[BEGIN Document excerpt]

UPDATE: Emilia Pérez won the César for Best Film and director Jacques Audiard triumphed for Best Director, but nominees Gascón and Zoe Saldaña lost the Best Actress race to Hafsia Herzi for the French feature Borgo. And Jonathan Glazer’s 2024 Oscar winner The Zone of Interest won for Best Foreign Film.

Wicked and Agatha All Along win at the ICG Publicists Awards

It was a magical afternoon for Wicked and Agatha All Along at the 62nd International Cinematographers Guild (ICG) Publicists Awards luncheon. Held at the Beverly Wilshire Hotel, the annual kudos praise the work of individual publicists and unit still photographers who work in the industry. Ngoc Nguyen received the Bob Yeager Award for community service for “leading with a purpose.” Here’s the complete winners list for the 2025 ICG Publicists Awards:

  • Maxwell Weinberg Award for Motion Picture Publicity Campaign: Wicked

  • Les Mason Award for Career Achievement in Publicity: Bill Mona, Disney

  • Publicist of the Year Award: Rachael Roth

  • Maxwell Weinberg Award for Television Publicity Campaign: Agatha All Along

  • Excellence in Unit Still Photography Award — Motion Pictures: Chiabella James

  • Excellence in Unit Still Photography Award — Television: Michele K. Short

  • Press Award: Perri Nemiroff, Collider

  • International Media Award: John Nugent, Empire Magazine UK

Crazy Rich Asians TV series being readied at Max

A series adaptation of Crazy Rich Asians is being developed at Max. Adele Lim, the screenwriter who co-wrote the his 2018 feature that starred Constance Wu, Henry Golding, Michelle Yeoh, Gemma Chan, Lisa Lu, Awkwafina, and Ken Jeong, is on board as showrunner and executive producer. And director Jon M. Chu of Wicked and Wicked: For Good fame is returning as an executive producer.

[END Document excerpt]
[BEGIN Dataset extract]

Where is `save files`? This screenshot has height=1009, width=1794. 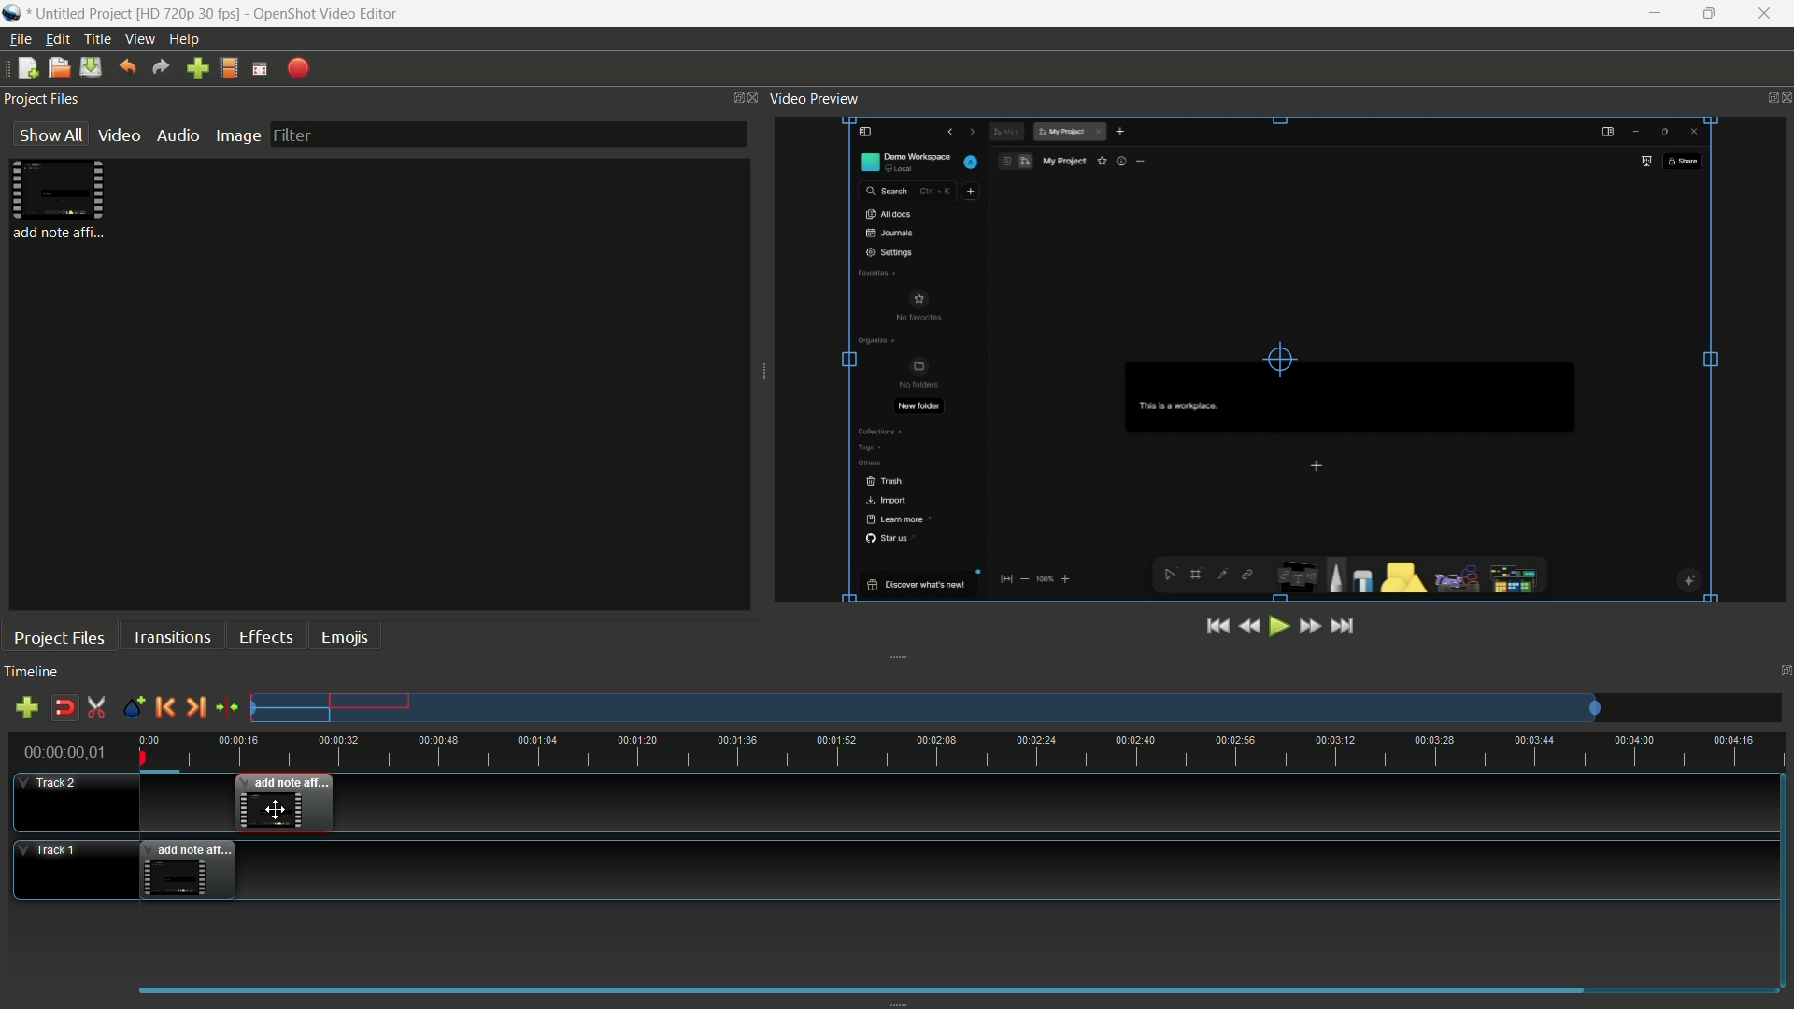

[END Dataset extract]

**Required tasks**
A - In the entertainment news excerpt, who received the Bob Yeager Award for community service?
B - Write the next part of the entertainment news excerpt, picking up after its final sentence.
The material has nothing to do with the entertainment news excerpt.

**Task answers**
A - Ngoc Nguyen

B -
The TV project is, like the film, based on Kevin Kwan’s book series of the same name. “Crazy Rich Asians” was published in 2013, followed by “China Rich Girlfriend” in 2015 and “Rich People Problems” in 2017. Kwan, an exec producer on the film, will have the same role on the Max series. Casting for the show remains unknown.

Golden Globes to end $75,000 annual salaries for voting members

Golden Globes president Helen Hoehne told 50 voting members in a Zoom meeting on Friday that they would no longer be paid $75,000 annual salaries. The onetime members of the Hollywood Foreign Press Association – which was dissolved in June 2023 – had signed five-year contracts with the new corporate owners of the Globes that same month entitling them to a $75K base salary. Hoehne said in the meeting that each would be offered a $102,500 severance buyout.

Those same Globes voters were reportedly offered an opportunity to stay on as Golden Globes voters for the next ceremony in January 2026 but would not be paid for future shows. No other major Hollywood awards show pays its voters for the privilege of participating.

Note: Penske Media Eldridge, a joint venture of Penske Media Corporation and Eldridge Industries, owns the Golden Globes. Penske Media is also the owner of Gold Derby.

Tatiana Maslany set to star in comedy thriller series for Apple TV+

Tatiana Maslany, who won an Emmy in 2016 for her multiple roles on BBC America’s Orphan Black, is on tap to star in a comedic thriller series titled Maximum Pleasure Guaranteed from creator David J. Rosen. who is set as showrunner, with David Gordon Green as director and executive producer. The show is described as a darkly comic thriller abo9ut a newly divorced mother (Maslany) who falls down a dangerous rabbit hole of blackmail, murder, and youth soccer. It’s planned to be 10 episodes.

Maslany currently stars in the horror feature The Monkey.

Sing Sing star Clarence Maclin to lead new feature In Starland

Clarence Maclin, whose breakout performance in Sing Sing landed him supporting actor nominations at BAFTA, the Critics Choice Awards, and the Independent Spirit Awards, has been cast to star in In Starland, the feature directorial debut of British actor-filmmaker Ray Panthaki. Co-written by Panthaki and Jason Kavan, the movie is described as a coming-of-age drama that follows a man struggling to break free from the challenges put in his path by smalltown life.

The film mark’s Maclin’s first leading role.

Academy teases Miley Cyrus and Miles Teller as ‘The Final Presenters…or are they?’

The Motion Picture Academy is doing its best to tease the element of surprise in advance of Sunday’s Academy Awards, releasing a post over Instagram on Friday that teased, “The Final Presenters: Miley Cyrus, Miles Teller…or are they?” It was followed by: “Miley Cyrus and Miles Teller round out our presenters…or do they?” and then “Expect the unexpected.”

There are “expected” to be plenty of surprise guests involved on Sunday, including cast reunions and more. The Oscars air live on ABC at 4 p.m. PT/7 p.m. ET from the Dolby Theatre in Hollywood.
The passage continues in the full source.